- Input rows:

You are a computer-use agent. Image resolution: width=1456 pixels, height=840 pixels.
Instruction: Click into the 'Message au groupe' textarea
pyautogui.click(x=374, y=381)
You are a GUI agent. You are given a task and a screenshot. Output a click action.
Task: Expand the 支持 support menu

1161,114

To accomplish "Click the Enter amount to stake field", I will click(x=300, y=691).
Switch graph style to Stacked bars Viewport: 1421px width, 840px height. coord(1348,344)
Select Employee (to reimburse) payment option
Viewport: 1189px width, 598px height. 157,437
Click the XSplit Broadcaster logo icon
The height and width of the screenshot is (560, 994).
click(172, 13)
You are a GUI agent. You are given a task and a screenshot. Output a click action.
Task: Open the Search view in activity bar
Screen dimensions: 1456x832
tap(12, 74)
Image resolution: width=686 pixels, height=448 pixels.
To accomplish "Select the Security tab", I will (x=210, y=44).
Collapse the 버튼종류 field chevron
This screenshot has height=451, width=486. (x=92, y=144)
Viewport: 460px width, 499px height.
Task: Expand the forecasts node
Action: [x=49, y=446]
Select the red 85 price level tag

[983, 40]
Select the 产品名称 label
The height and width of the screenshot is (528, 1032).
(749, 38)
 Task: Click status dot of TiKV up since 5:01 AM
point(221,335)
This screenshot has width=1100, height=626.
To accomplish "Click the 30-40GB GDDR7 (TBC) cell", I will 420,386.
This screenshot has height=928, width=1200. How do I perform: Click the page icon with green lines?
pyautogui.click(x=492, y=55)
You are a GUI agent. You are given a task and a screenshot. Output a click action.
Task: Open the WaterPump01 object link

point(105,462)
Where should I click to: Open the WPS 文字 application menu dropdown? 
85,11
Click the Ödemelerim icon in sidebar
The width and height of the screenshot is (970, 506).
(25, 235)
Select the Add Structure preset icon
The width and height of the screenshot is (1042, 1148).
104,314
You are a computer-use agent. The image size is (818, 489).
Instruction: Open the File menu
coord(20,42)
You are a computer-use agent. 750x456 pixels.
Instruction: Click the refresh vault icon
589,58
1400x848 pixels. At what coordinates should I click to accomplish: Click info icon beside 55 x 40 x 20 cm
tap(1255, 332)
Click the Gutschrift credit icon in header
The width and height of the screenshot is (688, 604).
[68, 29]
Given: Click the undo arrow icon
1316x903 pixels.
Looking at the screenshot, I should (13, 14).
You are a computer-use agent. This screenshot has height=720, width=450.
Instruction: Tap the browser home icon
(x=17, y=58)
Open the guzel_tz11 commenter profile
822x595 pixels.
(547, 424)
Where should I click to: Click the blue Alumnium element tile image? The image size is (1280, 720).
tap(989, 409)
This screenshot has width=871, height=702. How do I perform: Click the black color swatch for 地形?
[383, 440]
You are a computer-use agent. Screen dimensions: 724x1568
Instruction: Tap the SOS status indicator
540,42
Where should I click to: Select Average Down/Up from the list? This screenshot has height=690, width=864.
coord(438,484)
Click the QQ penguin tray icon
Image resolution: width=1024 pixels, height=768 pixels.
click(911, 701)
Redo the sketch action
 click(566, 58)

- Instructions for the task:
Could you rewrite the whole listing above as a numbered list, leaving out the blank lines?

- Reply:
1. You are a computer-use agent. Image resolution: width=1456 pixels, height=840 pixels.
2. Instruction: Click into the 'Message au groupe' textarea
3. pyautogui.click(x=374, y=381)
4. You are a GUI agent. You are given a task and a screenshot. Output a click action.
5. Task: Expand the 支持 support menu
6. 1161,114
7. To accomplish "Click the Enter amount to stake field", I will click(x=300, y=691).
8. Switch graph style to Stacked bars Viewport: 1421px width, 840px height. coord(1348,344)
9. Select Employee (to reimburse) payment option
10. Viewport: 1189px width, 598px height. 157,437
11. Click the XSplit Broadcaster logo icon
12. The height and width of the screenshot is (560, 994).
13. click(172, 13)
14. You are a GUI agent. You are given a task and a screenshot. Output a click action.
15. Task: Open the Search view in activity bar
16. Screen dimensions: 1456x832
17. tap(12, 74)
18. Image resolution: width=686 pixels, height=448 pixels.
19. To accomplish "Select the Security tab", I will (x=210, y=44).
20. Collapse the 버튼종류 field chevron
21. This screenshot has height=451, width=486. (x=92, y=144)
22. Viewport: 460px width, 499px height.
23. Task: Expand the forecasts node
24. Action: [x=49, y=446]
25. Select the red 85 price level tag
26. [983, 40]
27. Select the 产品名称 label
28. The height and width of the screenshot is (528, 1032).
29. (749, 38)
30.  Task: Click status dot of TiKV up since 5:01 AM
31. point(221,335)
32. This screenshot has width=1100, height=626.
33. To accomplish "Click the 30-40GB GDDR7 (TBC) cell", I will 420,386.
34. This screenshot has height=928, width=1200. How do I perform: Click the page icon with green lines?
35. pyautogui.click(x=492, y=55)
36. You are a GUI agent. You are given a task and a screenshot. Output a click action.
37. Task: Open the WaterPump01 object link
38. point(105,462)
39. Where should I click to: Open the WPS 文字 application menu dropdown? 
40. 85,11
41. Click the Ödemelerim icon in sidebar
42. The width and height of the screenshot is (970, 506).
43. (25, 235)
44. Select the Add Structure preset icon
45. The width and height of the screenshot is (1042, 1148).
46. 104,314
47. You are a computer-use agent. The image size is (818, 489).
48. Instruction: Open the File menu
49. coord(20,42)
50. You are a computer-use agent. 750x456 pixels.
51. Instruction: Click the refresh vault icon
52. 589,58
53. 1400x848 pixels. At what coordinates should I click to accomplish: Click info icon beside 55 x 40 x 20 cm
54. tap(1255, 332)
55. Click the Gutschrift credit icon in header
56. The width and height of the screenshot is (688, 604).
57. [68, 29]
58. Given: Click the undo arrow icon
59. 1316x903 pixels.
60. Looking at the screenshot, I should (13, 14).
61. You are a computer-use agent. This screenshot has height=720, width=450.
62. Instruction: Tap the browser home icon
63. (x=17, y=58)
64. Open the guzel_tz11 commenter profile
65. 822x595 pixels.
66. (547, 424)
67. Where should I click to: Click the blue Alumnium element tile image? The image size is (1280, 720).
68. tap(989, 409)
69. This screenshot has width=871, height=702. How do I perform: Click the black color swatch for 地形?
70. [383, 440]
71. You are a computer-use agent. Screen dimensions: 724x1568
72. Instruction: Tap the SOS status indicator
73. 540,42
74. Where should I click to: Select Average Down/Up from the list? This screenshot has height=690, width=864.
75. coord(438,484)
76. Click the QQ penguin tray icon
77. Image resolution: width=1024 pixels, height=768 pixels.
78. click(911, 701)
79. Redo the sketch action
80.  click(566, 58)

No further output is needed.